- **Required work**
Repeat only the stretch of lines below that runs from the line with "Screen dimensions: 940x485" through the line with "Task: Sort by the Имя column header", unaltered.
Start of Data provided
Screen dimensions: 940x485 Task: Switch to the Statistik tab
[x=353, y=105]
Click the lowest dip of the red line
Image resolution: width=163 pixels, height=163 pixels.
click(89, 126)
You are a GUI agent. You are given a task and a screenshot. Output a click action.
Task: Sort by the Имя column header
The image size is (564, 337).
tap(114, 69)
End of Data provided
Start of Data provided
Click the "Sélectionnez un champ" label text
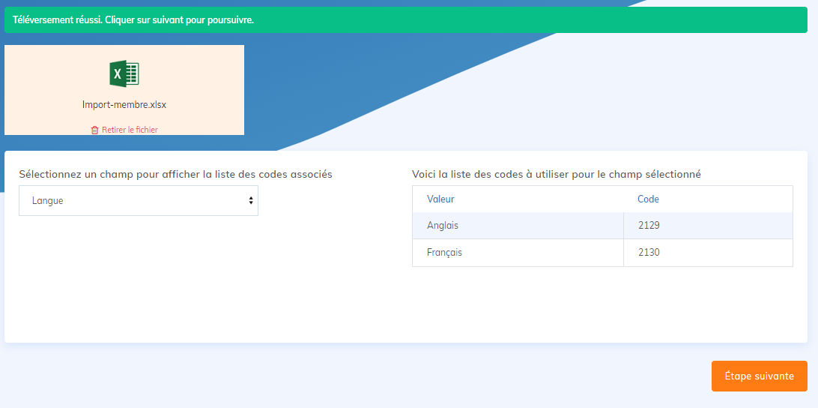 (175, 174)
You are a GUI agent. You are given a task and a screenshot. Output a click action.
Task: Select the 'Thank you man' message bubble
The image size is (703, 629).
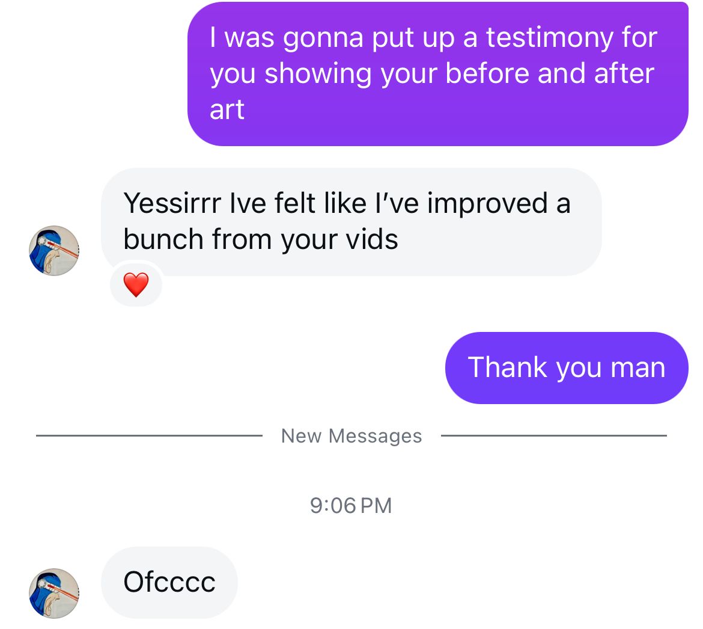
End of Data provided
- **Answer to the exercise**
Screen dimensions: 940x485 Task: Switch to the Statistik tab
[x=353, y=105]
Click the lowest dip of the red line
Image resolution: width=163 pixels, height=163 pixels.
click(89, 126)
You are a GUI agent. You are given a task and a screenshot. Output a click action.
Task: Sort by the Имя column header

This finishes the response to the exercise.